Menjelang malam, semakin banyak orang memenuhi Ruang Kerja dan kami merasakan nongkrong vibes yang mulai terbentuk. Suasana nongkrong ini mulai terasa karena kami mendengar orang-orang yang bertukar cerita dan mengobrol dengan keras. Kami pun berasumsi bahwa mungkin malam hari adalah waktu yang pas untuk orang-orang saling bertemu dan bertukar cerita selepas aktivitas atau bekerja yang begitu melelahkan.
Tetapi, dari pihak Ruang Kerja juga memutar lagu dalam volume kecil agar terkesan nyaman. Untuk indoor-nya kami lebih melihat orang yang benar-benar berdiskusi karena pekerjaan atau tugas kuliah. Orang-orang yang mendatangi Ruang Kerja ini hanya memesan 1 minuman untuk dirinya dan menggunakan wi-fi dengan baik. Alhasil, semakin ramai yang datang, wi-fi akan semakin pelan jaringannya. Di luar, penerangan tidak begitu banyak tetapi cukup untuk mengerjakan tugas atau berdiskusi namun masih tetap terasa intim karena suasananya masih remang-remang.
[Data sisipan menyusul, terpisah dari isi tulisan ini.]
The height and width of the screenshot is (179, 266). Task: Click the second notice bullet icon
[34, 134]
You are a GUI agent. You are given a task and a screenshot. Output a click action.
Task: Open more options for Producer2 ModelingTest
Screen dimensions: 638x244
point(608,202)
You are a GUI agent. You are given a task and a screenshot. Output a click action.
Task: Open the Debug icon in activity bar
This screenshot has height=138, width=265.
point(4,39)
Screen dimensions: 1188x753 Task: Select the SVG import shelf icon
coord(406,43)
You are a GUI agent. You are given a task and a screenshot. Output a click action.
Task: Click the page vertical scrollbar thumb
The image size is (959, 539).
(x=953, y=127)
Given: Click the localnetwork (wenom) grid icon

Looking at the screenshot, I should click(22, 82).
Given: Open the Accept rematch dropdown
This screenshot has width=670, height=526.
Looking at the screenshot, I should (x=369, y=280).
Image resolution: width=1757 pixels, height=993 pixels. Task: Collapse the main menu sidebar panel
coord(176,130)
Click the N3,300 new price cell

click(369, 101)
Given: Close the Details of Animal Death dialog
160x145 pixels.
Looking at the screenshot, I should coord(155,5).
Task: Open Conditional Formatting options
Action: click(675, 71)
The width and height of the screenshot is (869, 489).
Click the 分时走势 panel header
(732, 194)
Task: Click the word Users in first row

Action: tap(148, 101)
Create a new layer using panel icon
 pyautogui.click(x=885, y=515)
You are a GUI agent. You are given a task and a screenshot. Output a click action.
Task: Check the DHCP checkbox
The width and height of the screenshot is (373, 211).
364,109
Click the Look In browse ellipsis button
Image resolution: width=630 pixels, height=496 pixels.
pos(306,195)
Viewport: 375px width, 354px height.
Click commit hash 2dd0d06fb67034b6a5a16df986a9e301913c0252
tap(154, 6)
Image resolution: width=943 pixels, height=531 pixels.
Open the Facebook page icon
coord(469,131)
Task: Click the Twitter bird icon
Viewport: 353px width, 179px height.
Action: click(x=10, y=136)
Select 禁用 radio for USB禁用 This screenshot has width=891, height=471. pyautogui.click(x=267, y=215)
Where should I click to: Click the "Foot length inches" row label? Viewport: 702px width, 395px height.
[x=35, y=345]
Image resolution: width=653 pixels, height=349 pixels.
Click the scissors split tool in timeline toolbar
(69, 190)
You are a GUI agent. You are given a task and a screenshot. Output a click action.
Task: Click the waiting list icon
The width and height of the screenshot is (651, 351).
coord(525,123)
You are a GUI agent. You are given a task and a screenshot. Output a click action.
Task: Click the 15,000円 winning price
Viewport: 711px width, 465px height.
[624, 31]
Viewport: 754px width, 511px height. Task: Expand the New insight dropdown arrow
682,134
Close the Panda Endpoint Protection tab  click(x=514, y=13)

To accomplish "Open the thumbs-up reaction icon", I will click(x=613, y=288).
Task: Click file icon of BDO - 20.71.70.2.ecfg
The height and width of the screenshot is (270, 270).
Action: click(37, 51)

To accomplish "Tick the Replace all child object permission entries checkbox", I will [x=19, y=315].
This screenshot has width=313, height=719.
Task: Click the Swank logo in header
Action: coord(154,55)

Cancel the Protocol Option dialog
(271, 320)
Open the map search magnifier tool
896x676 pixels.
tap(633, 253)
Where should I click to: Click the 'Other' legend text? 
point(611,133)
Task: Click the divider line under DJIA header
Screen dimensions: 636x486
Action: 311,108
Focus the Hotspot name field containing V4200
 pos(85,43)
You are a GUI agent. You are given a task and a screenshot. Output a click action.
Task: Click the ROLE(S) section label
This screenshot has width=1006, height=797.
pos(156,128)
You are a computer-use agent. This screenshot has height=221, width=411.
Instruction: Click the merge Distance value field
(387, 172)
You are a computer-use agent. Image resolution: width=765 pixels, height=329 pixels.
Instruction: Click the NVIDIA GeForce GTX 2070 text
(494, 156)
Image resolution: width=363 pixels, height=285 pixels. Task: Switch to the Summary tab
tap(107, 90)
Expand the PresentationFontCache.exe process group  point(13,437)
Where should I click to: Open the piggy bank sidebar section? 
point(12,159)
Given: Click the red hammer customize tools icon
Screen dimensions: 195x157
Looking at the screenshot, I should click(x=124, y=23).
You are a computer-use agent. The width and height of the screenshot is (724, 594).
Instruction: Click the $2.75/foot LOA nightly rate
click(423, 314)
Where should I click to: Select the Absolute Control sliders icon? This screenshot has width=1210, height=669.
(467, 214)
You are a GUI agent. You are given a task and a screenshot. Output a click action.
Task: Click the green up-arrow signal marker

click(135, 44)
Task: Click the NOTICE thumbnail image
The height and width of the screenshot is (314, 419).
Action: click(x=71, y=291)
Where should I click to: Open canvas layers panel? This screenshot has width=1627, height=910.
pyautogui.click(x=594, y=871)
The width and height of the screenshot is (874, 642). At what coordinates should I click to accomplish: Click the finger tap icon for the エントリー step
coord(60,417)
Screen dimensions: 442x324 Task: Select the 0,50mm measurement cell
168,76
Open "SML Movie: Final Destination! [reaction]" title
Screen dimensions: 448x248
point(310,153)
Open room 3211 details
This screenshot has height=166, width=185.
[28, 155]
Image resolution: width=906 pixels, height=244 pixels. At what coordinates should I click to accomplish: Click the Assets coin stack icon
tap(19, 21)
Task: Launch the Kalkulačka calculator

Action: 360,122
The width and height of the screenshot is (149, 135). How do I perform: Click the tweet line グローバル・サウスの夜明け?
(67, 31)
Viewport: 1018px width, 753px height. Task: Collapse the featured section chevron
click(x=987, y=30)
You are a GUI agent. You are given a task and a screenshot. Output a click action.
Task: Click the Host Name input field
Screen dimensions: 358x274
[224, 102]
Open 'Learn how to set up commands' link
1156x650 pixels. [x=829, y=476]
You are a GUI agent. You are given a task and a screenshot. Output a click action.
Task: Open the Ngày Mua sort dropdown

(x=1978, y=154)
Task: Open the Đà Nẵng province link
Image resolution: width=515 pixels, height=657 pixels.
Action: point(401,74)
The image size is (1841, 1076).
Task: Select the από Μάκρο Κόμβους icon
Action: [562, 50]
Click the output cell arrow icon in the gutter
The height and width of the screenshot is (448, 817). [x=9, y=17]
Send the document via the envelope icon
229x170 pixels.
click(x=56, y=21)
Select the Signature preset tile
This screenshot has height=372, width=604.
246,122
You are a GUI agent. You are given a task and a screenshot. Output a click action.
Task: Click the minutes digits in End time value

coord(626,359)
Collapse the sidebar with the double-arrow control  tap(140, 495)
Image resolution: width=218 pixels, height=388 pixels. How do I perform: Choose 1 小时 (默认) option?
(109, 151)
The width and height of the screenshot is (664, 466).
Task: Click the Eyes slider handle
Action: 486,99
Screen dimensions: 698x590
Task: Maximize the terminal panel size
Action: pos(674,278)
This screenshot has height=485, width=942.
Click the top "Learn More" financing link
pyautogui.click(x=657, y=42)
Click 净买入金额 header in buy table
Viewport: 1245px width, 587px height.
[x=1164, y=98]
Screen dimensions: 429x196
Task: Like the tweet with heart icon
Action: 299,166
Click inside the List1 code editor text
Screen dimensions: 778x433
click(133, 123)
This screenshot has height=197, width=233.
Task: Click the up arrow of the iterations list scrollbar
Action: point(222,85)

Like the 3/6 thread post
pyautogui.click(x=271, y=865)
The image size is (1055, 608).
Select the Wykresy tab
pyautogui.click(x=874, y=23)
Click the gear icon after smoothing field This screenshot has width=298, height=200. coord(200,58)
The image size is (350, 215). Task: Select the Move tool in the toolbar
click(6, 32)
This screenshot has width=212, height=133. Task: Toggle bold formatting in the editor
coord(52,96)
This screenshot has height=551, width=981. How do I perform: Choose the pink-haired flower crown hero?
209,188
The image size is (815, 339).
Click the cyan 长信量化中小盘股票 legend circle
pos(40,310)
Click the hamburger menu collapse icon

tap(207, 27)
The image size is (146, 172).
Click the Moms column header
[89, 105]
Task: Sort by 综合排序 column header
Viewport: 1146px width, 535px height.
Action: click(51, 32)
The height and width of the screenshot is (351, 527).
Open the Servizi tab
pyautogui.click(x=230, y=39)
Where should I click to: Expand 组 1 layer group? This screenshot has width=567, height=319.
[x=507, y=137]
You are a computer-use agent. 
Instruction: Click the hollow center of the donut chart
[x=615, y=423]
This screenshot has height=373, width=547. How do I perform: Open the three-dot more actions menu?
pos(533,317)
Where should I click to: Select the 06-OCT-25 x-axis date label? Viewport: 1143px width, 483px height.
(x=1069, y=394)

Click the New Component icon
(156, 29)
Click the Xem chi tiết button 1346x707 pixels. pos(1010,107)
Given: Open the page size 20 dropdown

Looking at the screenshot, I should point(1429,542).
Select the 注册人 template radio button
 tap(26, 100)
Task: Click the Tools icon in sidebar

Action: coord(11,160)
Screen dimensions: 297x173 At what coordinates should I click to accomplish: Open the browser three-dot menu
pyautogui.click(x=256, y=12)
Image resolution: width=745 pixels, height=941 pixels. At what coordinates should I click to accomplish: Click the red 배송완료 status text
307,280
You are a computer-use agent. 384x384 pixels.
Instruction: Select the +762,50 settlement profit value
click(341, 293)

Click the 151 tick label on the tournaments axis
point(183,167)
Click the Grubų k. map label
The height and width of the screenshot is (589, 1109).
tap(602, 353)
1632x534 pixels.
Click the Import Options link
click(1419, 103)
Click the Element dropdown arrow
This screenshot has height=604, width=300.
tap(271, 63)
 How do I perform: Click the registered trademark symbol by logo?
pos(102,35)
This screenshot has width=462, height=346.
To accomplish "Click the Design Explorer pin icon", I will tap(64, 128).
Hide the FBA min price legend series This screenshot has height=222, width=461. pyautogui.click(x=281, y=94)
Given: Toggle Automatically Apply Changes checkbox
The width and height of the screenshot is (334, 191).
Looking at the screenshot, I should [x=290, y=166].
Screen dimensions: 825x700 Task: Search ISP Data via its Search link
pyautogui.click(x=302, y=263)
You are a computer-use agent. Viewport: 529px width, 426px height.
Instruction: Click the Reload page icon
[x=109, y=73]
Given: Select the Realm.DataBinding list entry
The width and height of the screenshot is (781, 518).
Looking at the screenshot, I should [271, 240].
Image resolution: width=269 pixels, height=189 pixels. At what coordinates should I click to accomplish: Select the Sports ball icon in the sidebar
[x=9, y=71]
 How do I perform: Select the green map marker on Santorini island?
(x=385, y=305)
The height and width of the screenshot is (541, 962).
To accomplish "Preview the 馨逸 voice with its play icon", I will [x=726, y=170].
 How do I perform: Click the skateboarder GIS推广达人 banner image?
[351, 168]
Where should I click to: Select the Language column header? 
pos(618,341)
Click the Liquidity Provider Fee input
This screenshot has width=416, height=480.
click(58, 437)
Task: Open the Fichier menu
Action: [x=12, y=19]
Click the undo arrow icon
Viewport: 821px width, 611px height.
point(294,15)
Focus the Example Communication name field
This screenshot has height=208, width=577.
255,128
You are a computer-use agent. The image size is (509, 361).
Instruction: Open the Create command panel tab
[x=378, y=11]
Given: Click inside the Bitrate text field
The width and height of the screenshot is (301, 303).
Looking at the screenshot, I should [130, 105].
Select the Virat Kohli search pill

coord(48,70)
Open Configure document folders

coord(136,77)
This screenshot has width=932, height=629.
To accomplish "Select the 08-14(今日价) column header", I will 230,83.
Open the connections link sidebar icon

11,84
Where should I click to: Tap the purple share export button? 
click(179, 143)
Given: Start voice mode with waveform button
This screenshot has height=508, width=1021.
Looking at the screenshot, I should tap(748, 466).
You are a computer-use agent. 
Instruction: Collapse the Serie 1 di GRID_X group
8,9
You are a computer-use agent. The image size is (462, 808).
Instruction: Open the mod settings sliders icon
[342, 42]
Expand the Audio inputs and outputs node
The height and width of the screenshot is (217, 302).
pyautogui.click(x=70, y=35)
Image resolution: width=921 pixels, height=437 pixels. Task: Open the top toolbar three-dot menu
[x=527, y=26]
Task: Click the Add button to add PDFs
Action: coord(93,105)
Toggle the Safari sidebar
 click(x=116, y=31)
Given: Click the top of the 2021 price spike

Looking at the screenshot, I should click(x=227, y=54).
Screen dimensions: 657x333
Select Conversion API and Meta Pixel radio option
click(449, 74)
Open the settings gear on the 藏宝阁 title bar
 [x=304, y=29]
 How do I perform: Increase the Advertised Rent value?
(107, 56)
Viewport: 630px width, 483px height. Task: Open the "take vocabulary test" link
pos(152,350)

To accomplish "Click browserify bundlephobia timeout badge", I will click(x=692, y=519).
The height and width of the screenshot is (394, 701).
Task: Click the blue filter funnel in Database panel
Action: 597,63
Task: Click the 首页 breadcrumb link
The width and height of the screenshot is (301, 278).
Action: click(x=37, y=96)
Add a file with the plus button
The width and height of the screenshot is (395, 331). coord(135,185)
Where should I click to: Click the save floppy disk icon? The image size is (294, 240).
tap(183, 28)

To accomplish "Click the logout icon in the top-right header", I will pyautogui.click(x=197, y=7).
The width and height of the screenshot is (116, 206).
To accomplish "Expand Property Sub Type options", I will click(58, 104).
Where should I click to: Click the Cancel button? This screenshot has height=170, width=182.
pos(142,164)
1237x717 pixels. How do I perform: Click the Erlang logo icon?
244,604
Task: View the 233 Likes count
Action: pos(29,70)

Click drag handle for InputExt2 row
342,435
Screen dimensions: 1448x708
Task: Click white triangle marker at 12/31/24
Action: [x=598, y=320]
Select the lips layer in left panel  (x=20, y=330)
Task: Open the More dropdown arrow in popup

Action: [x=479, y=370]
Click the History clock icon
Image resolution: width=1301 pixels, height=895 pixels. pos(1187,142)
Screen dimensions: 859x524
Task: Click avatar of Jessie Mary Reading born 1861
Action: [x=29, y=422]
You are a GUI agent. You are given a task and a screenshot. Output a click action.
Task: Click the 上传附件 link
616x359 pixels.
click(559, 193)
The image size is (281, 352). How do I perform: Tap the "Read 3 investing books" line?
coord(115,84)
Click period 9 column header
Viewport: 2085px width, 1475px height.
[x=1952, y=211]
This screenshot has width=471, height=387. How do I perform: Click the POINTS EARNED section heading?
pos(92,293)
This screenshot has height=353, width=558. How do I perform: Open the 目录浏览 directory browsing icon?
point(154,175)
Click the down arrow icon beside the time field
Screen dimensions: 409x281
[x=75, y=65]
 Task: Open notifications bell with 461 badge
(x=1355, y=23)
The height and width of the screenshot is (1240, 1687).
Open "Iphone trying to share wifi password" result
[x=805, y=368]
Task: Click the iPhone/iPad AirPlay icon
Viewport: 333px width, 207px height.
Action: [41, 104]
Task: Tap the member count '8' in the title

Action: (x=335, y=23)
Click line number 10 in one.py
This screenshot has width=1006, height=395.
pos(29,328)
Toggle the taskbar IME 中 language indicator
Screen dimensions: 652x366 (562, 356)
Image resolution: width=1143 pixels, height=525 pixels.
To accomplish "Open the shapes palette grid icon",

Kami menyudahi observasi hari itu dengan merasa bingung karena co-working space yang selama ini kami pahami adalah ruang untuk bekerja dan hening, tetapi kami melihat Ruang Kerja ini lebih ke coffee shop dibandingkan co-working space. Oleh karena itu kami memutuskan untuk melakukan observasi kedua di Selasa sore.
Pada Selasa, kami tiba Ruang Kerja pada pukul 11.30 siang hari. kami melihat parkir mobil dan motor sudah memenuhi lahan parkir Ruang Kerja. Kali itu, kami memutuskan untuk duduk di area indoor. Ruang Kerja tidak seramai yang kami kira, mengingat bahwa kedatangan kami saat itu ketika masih jam kuliah dan kerja. Pun alasan penuhnya parkir di Ruang Kerja ternyata ada yang menyewa ruang untuk meeting.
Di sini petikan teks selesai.